• _Aim of the exercise_
Copy out the lines starting at the one containing "Given: Select 50 in the Clarity dropdown list" and ending at the one containing "click(x=220, y=324)", both included, and nothing else.

* begin *

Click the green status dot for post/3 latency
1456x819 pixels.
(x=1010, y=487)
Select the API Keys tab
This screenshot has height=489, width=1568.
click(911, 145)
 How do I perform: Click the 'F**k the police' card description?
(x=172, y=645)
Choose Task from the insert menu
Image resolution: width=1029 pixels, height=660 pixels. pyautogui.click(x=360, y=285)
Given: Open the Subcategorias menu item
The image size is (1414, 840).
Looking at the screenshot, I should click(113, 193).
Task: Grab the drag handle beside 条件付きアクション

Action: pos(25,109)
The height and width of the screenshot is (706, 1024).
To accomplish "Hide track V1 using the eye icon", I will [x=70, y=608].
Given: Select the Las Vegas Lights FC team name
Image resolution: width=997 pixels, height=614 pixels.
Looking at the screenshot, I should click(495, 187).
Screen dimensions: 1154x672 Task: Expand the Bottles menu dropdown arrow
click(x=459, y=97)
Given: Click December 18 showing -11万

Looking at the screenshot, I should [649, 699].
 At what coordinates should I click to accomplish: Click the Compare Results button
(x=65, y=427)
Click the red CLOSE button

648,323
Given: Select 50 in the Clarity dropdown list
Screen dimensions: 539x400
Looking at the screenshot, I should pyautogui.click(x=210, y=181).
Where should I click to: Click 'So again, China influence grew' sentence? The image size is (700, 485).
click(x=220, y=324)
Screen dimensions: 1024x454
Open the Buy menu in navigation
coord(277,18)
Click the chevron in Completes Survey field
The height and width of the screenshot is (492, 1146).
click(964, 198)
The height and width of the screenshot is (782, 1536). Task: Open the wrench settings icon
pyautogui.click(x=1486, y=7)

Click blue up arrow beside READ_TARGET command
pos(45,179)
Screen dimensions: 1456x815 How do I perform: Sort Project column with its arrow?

* end *

• _Task result_
Given: Select 50 in the Clarity dropdown list
Screen dimensions: 539x400
Looking at the screenshot, I should pyautogui.click(x=210, y=181).
Where should I click to: Click 'So again, China influence grew' sentence? The image size is (700, 485).
click(x=220, y=324)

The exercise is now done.